Our study is a large population-based study to examine the population-attributable fractions of LGA as a result of the combination of overweight and obesity, GDM, and excessive gestational weight gain stratified by race or ethnicity. However, the analysis has limitations. Prepregnancy weight and height were obtained from birth certificates; this information may have been obtained in clinical settings or self-reported. Estimates of obesity prevalence based on self-reported height and weight tend to be lower than those based on measured height and weight, although a previous study found minimal differences when comparing prepregnancy weight from birth certificates and clinical measurements from the first trimester.17 Therefore, if we underestimated the rate of obesity, we have underestimated the relative risks and population-attributable fraction of obesity for LGA, which would result in an underestimation of relative risk and population-attributable fraction.
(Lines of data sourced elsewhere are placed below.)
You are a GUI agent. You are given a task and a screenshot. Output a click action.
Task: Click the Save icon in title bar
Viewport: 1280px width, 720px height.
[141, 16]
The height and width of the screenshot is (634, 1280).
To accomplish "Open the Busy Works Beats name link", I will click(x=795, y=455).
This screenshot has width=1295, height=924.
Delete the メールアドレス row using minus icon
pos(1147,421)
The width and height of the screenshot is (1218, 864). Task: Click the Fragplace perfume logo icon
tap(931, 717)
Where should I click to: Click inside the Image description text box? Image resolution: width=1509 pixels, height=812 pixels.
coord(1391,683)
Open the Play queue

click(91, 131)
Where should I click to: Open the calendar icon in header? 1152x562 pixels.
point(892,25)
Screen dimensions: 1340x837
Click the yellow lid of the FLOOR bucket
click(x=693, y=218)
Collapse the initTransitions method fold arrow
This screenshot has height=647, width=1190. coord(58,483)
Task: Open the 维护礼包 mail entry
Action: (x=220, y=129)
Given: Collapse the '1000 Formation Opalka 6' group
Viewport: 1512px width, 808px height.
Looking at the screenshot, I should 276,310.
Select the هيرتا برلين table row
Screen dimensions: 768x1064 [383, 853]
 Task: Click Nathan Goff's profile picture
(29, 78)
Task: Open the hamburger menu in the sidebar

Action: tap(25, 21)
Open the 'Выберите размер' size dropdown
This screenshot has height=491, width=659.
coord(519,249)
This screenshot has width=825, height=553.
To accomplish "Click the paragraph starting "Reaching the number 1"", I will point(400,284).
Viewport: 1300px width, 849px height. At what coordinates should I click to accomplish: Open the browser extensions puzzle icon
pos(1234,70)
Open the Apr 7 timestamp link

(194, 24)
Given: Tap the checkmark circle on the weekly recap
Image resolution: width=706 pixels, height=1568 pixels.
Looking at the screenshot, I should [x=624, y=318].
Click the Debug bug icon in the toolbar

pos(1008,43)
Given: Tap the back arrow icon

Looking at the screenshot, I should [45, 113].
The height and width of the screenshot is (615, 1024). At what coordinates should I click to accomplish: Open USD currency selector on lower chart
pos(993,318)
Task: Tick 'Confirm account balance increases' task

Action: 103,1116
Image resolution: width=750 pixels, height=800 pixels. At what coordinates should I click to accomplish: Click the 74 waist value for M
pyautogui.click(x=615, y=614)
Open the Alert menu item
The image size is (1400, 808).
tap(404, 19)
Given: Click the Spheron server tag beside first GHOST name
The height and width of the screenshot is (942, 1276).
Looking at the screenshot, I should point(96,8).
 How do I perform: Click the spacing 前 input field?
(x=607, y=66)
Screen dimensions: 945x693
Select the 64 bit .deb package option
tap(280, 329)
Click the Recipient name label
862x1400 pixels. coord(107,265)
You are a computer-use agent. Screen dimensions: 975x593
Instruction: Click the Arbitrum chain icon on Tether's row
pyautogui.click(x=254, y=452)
Second, gestational weight gain is calculated using prepregnancy weight and weight at delivery from the birth certificate. Because self-reported prepregnancy weight may be underreported and weight at delivery is more likely to have been objectively measured, we may have overestimated the rate of excessive gestational weight gain. Third, we may have underestimated the prevalence of GDM. However, because the American College of Obstetricians and Gynecologists recommends universal GDM screening for all pregnant women, we have no reason to believe that there is substantial bias in GDM diagnosis in the state of Florida. Fourth, Florida is the fourth most populous U.S. state and is diverse racially and ethnically; however, our data may not be generalizable to women outside of Florida. Finally, our study is an observational study and does not provide causal evidence for reducing LGA. As stated in the “Methods,” each population-attributable fraction is estimated to be the reduction in LGA prevalence that would occur if all women in the exposure categories had an LGA risk equal to that of women having normal levels of all three exposures.
Maternal overweight and obesity, diabetes, and excessive gestational weight gain are associated with fetal overgrowth and LGA, which then can lead to an increased risk in the offspring for later obesity and diabetes.4,5 Prevention efforts should include all women regardless of their prepregnancy BMI because more than 30% of LGA could be prevented among women with a normal BMI. Furthermore, preventing excessive gestational weight gain will also aid in reducing postpartum weight retention, which in turn may contribute to the development of obesity while entering into the next pregnancy, especially for closely spaced pregnancies.18 Therefore, it is important for health care providers to be aware of current gestational weight gain guidelines and make efforts to implement effective strategies to prevent excess gestational weight gain.